I never cared for the way The Voice completely pre-empted the stereo when it chose to speak – always at the exact point a favorite five-second guitar riff was playing on the radio. After looking in the owner’s manual, we were excited to see a drawing of an on-off switch in the glovebox for The Voice – however when we looked in the glovebox of our car, there was only a gaping hole where the off switch should have been installed. Later research I did on the car confirmed my suspicion that it had been built at a Detroit plant on a Monday. Perhaps that cliche made the car even more authentic to the ’80s.

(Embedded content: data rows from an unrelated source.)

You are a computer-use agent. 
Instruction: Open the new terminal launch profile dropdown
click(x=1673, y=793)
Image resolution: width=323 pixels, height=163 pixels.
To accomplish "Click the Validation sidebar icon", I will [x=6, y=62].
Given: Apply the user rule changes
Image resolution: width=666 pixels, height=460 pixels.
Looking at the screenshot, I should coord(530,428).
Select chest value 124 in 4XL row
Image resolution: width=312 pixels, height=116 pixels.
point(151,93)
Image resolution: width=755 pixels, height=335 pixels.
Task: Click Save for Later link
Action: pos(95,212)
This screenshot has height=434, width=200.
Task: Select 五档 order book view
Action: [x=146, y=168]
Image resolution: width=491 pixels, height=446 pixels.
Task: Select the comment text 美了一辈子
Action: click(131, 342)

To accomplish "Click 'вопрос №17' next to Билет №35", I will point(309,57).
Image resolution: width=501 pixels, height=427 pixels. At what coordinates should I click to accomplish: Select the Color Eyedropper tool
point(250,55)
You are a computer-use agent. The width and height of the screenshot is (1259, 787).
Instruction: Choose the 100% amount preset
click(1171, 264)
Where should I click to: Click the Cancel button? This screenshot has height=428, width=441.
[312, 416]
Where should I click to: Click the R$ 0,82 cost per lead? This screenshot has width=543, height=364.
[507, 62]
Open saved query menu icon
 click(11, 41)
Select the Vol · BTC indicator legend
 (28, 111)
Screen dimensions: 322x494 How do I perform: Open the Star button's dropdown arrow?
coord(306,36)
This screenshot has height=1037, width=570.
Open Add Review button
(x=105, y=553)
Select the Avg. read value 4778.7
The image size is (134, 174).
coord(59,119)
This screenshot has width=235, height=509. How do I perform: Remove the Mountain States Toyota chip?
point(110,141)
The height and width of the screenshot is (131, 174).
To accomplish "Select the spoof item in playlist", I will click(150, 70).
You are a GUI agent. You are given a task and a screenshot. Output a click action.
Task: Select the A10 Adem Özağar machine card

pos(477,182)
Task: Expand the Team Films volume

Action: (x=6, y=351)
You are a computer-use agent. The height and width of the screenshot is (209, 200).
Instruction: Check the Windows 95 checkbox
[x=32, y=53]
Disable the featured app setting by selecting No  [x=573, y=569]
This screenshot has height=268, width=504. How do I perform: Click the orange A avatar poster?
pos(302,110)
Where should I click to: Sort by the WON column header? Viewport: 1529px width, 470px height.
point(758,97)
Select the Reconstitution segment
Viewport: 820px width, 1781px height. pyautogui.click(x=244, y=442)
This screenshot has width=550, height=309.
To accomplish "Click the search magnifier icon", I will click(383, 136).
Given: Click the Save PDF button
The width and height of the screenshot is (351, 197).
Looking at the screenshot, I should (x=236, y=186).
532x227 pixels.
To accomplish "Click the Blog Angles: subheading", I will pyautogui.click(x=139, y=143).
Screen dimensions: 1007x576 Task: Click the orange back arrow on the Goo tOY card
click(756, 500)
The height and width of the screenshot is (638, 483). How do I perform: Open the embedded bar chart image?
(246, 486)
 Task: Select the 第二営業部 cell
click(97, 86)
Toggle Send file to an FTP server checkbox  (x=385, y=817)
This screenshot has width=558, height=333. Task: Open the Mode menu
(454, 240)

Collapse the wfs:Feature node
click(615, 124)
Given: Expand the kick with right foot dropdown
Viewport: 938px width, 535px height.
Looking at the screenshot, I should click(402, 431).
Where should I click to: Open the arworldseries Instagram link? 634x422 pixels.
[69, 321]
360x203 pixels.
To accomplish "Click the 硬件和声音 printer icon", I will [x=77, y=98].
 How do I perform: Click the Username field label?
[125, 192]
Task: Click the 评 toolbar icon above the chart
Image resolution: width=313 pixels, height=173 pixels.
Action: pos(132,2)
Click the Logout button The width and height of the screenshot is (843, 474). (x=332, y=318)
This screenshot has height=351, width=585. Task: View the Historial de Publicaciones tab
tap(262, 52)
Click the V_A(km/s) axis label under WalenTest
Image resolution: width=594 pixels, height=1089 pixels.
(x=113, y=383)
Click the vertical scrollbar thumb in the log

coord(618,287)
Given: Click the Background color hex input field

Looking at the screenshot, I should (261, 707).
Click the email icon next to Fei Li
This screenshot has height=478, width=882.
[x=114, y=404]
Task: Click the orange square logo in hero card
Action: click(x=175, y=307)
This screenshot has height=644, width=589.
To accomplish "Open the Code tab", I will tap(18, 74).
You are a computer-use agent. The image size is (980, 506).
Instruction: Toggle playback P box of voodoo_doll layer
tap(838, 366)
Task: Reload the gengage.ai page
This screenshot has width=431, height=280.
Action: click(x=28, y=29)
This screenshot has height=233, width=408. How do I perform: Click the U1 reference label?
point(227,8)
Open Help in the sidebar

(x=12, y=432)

- This first link is a humorous youtube video where a 1986 Chrysler New Yorker with the identical voice as our LeBaron is pitted against an ’80s “Speak-And-Spell”. http://www.youtube.com/watch?v=rR0Ofu0M53g&feature=related
- If you ever owned a 1982 era Datsun 280ZX, Maxima or other, you may recall the voice of what fans call “Bitchin Betty”. In this video, the car begins speaking at about 29 seconds in http://www.youtube.com/watch?v=4xH-wF2-34Y
- Renault jumped on the talking car, digital-dash bandwagon in the 1980s as well. http://www.youtube.com/watch?index=3&feature=PlayList&v=hQrBtoaj_4A&list=PL4AD56E141DA018D4
- Owners of 1980s Mitsubishi Starions / Chrysler Conquests and other Mitsubishi models may recall the minute-long musical tone that would play after the “door ajar” warning was spoken. While this video shows a Japanese-market car, the tone is the same. http://www.youtube.com/watch?v=VY8J6kCv2tE
My mother still owns the 1986 LeBaron convertible today. While the car runs great, The Voice is referred to in the past tense for the purposes of this article because it is no longer with us – the victim of an electrical module short in 1993. My mother has never wished to replace the necessary part.